### About this task:
Turn the records below into a JSON list of strings, one string per line, leaving out blank lines.
++++ Records shown
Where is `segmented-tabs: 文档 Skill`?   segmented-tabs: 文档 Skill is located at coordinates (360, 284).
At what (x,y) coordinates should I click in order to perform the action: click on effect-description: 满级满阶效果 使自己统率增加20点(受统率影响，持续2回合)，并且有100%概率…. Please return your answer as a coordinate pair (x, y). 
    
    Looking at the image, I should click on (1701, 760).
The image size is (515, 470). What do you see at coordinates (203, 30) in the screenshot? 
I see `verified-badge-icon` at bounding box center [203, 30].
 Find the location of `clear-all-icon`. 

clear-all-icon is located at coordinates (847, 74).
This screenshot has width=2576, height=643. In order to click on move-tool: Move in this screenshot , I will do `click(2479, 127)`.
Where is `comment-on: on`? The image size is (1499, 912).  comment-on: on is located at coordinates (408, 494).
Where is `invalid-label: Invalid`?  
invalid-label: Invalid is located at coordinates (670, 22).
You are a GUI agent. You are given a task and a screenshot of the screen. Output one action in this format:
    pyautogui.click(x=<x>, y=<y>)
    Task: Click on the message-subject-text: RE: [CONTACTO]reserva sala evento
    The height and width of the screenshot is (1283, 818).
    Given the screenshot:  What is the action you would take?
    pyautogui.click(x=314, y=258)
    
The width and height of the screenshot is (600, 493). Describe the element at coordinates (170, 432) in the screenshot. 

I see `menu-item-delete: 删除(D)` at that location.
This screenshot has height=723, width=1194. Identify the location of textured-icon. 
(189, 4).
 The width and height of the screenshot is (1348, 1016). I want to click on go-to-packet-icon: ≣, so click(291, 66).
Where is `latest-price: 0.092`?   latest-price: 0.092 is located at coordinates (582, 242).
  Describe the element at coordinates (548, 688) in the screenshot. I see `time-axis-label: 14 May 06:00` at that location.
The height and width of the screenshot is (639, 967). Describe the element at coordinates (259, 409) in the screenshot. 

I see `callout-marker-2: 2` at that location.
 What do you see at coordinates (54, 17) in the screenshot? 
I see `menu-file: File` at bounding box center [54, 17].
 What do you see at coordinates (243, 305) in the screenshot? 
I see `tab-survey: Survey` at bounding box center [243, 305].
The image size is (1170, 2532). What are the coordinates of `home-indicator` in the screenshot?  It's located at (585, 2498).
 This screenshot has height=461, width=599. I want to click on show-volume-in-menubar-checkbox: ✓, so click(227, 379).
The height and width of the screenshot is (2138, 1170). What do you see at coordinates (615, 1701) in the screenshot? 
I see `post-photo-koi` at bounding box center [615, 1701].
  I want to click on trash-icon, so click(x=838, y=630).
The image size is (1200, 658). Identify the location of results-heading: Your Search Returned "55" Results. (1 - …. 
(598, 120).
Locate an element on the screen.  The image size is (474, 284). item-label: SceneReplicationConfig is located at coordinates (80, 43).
++++++++
### Answer space:
[
  "Where is `segmented-tabs: 文档 Skill`?   segmented-tabs: 文档 Skill is located at coordinates (360, 284).",
  "At what (x,y) coordinates should I click in order to perform the action: click on effect-description: 满级满阶效果 使自己统率增加20点(受统率影响，持续2回合)，并且有100%概率…. Please return your answer as a coordinate pair (x, y). ",
  "    Looking at the image, I should click on (1701, 760).",
  "The image size is (515, 470). What do you see at coordinates (203, 30) in the screenshot? ",
  "I see `verified-badge-icon` at bounding box center [203, 30].",
  " Find the location of `clear-all-icon`. ",
  "clear-all-icon is located at coordinates (847, 74).",
  "This screenshot has width=2576, height=643. In order to click on move-tool: Move in this screenshot , I will do `click(2479, 127)`.",
  "Where is `comment-on: on`? The image size is (1499, 912).  comment-on: on is located at coordinates (408, 494).",
  "Where is `invalid-label: Invalid`?  ",
  "invalid-label: Invalid is located at coordinates (670, 22).",
  "You are a GUI agent. You are given a task and a screenshot of the screen. Output one action in this format:",
  "    pyautogui.click(x=<x>, y=<y>)",
  "    Task: Click on the message-subject-text: RE: [CONTACTO]reserva sala evento",
  "    The height and width of the screenshot is (1283, 818).",
  "    Given the screenshot:  What is the action you would take?",
  "    pyautogui.click(x=314, y=258)",
  "The width and height of the screenshot is (600, 493). Describe the element at coordinates (170, 432) in the screenshot. ",
  "I see `menu-item-delete: 删除(D)` at that location.",
  "This screenshot has height=723, width=1194. Identify the location of textured-icon. ",
  "(189, 4).",
  " The width and height of the screenshot is (1348, 1016). I want to click on go-to-packet-icon: ≣, so click(291, 66).",
  "Where is `latest-price: 0.092`?   latest-price: 0.092 is located at coordinates (582, 242).",
  "  Describe the element at coordinates (548, 688) in the screenshot. I see `time-axis-label: 14 May 06:00` at that location.",
  "The height and width of the screenshot is (639, 967). Describe the element at coordinates (259, 409) in the screenshot. ",
  "I see `callout-marker-2: 2` at that location.",
  " What do you see at coordinates (54, 17) in the screenshot? ",
  "I see `menu-file: File` at bounding box center [54, 17].",
  " What do you see at coordinates (243, 305) in the screenshot? ",
  "I see `tab-survey: Survey` at bounding box center [243, 305].",
  "The image size is (1170, 2532). What are the coordinates of `home-indicator` in the screenshot?  It's located at (585, 2498).",
  " This screenshot has height=461, width=599. I want to click on show-volume-in-menubar-checkbox: ✓, so click(227, 379).",
  "The height and width of the screenshot is (2138, 1170). What do you see at coordinates (615, 1701) in the screenshot? ",
  "I see `post-photo-koi` at bounding box center [615, 1701].",
  "  I want to click on trash-icon, so click(x=838, y=630).",
  "The image size is (1200, 658). Identify the location of results-heading: Your Search Returned \"55\" Results. (1 - …. ",
  "(598, 120).",
  "Locate an element on the screen.  The image size is (474, 284). item-label: SceneReplicationConfig is located at coordinates (80, 43)."
]